## [What to produce]
Pick up the Twitter database design write-up below at the point where it stops and carry it forward.

## [Selected passage]
-- -- --

Design Twitter - Database Design

Database Selection Strategy

Polyglot Persistence Approach

Twitter requires multiple database types to handle different data patterns:

Cassandra: Tweet storage, timeline storage (high write throughput, time-series)
PostgreSQL: User data, account information (ACID compliance, relational)
Redis: Caching, social graph hot data (in-memory, fast lookups)
Elasticsearch: Full-text search, trending topics (distributed search)
S3: Media storage (object storage, durability)

Core Database Schemas

1. User Database (PostgreSQL)

Users Table

CREATE TABLE users (
    user_id BIGINT PRIMARY KEY,
    username VARCHAR(15) UNIQUE NOT NULL,
    email VARCHAR(255) UNIQUE NOT NULL,
    phone VARCHAR(20) UNIQUE,
    password_hash VARCHAR(255) NOT NULL,
    display_name VARCHAR(50) NOT NULL,
    bio TEXT,
    location VARCHAR(100),
    website VARCHAR(255),
    profile_image_url VARCHAR(255),
    banner_image_url VARCHAR(255),
    verified BOOLEAN DEFAULT FALSE,
    protected BOOLEAN DEFAULT FALSE,
    created_at TIMESTAMP NOT NULL DEFAULT NOW(),
    updated_at TIMESTAMP NOT NULL DEFAULT NOW(),
    last_login_at TIMESTAMP,
    
    INDEX idx_username (username),
    INDEX idx_email (email),
    INDEX idx_created_at (created_at)

-- -- --

## [Records]

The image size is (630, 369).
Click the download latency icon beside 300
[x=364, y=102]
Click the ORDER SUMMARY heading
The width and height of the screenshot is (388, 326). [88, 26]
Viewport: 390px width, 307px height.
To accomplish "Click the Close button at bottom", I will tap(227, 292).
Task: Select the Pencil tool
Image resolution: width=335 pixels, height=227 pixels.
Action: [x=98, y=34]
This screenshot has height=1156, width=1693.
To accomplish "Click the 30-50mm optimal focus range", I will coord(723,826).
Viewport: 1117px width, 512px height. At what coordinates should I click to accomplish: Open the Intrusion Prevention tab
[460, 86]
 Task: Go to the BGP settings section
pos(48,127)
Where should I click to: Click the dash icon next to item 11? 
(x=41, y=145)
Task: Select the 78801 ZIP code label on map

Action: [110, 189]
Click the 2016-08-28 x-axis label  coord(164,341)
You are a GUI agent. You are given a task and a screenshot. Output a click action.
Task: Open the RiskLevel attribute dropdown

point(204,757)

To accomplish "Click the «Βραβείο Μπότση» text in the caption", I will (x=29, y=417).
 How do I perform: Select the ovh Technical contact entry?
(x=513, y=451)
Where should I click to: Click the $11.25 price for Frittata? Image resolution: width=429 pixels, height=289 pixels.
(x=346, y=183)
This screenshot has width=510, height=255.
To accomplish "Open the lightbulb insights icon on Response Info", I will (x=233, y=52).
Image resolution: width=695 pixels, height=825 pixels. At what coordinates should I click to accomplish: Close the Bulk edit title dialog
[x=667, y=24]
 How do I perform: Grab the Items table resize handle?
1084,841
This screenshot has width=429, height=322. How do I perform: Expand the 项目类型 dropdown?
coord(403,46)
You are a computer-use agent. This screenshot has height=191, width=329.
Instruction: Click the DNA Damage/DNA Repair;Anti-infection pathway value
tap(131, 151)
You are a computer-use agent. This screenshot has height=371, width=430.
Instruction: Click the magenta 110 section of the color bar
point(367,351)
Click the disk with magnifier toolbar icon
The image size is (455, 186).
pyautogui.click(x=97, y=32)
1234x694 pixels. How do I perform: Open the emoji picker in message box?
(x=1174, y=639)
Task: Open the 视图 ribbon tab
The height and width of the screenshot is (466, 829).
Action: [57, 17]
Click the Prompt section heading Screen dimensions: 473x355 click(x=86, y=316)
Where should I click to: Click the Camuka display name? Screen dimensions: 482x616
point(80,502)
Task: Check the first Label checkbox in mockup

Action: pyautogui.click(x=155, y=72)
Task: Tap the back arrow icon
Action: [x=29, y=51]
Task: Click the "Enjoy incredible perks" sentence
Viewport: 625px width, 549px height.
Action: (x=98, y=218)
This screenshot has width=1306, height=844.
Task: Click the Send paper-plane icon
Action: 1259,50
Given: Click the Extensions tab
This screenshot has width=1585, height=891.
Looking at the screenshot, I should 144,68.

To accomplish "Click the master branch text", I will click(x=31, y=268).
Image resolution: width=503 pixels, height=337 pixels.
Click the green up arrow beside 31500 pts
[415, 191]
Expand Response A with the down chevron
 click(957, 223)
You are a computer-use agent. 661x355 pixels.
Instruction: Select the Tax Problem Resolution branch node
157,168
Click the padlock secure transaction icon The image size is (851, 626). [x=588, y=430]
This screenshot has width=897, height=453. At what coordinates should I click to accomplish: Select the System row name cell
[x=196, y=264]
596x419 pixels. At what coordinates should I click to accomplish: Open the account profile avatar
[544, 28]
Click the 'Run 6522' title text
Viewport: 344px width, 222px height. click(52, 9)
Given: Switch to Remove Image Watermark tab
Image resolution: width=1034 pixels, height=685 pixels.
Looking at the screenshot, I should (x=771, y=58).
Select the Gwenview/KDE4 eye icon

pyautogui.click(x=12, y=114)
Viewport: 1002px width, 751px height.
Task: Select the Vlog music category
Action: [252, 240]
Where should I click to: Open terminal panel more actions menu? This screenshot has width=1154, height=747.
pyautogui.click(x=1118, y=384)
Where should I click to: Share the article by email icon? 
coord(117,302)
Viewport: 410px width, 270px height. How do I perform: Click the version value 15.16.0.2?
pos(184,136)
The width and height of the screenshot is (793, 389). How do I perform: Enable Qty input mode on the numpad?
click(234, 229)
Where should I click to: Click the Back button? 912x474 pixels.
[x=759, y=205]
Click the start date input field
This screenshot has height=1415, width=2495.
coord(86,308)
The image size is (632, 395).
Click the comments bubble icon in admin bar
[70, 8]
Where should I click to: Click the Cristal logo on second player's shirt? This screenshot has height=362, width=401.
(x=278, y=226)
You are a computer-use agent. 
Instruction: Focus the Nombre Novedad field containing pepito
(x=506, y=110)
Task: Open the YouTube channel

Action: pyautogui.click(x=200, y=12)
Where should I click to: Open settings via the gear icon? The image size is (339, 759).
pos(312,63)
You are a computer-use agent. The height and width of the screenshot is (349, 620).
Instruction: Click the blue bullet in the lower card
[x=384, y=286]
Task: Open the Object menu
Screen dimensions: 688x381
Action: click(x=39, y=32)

-- -- --

## [Result for this exercise]
);

User Stats Table

CREATE TABLE user_stats (
    user_id BIGINT PRIMARY KEY REFERENCES users(user_id),
    followers_count INT DEFAULT 0,
    following_count INT DEFAULT 0,
    tweets_count INT DEFAULT 0,
    likes_count INT DEFAULT 0,
    lists_count INT DEFAULT 0,
    updated_at TIMESTAMP NOT NULL DEFAULT NOW(),
    
    INDEX idx_followers_count (followers_count),
    INDEX idx_tweets_count (tweets_count)
);

User Settings Table

CREATE TABLE user_settings (
    user_id BIGINT PRIMARY KEY REFERENCES users(user_id),
    language VARCHAR(10) DEFAULT 'en',
    timezone VARCHAR(50) DEFAULT 'UTC',
    private_account BOOLEAN DEFAULT FALSE,
    allow_dms_from VARCHAR(20) DEFAULT 'following',
    notification_preferences JSONB,
    privacy_settings JSONB,
    created_at TIMESTAMP NOT NULL DEFAULT NOW(),
    updated_at TIMESTAMP NOT NULL DEFAULT NOW()
);

2. Tweet Database (Cassandra)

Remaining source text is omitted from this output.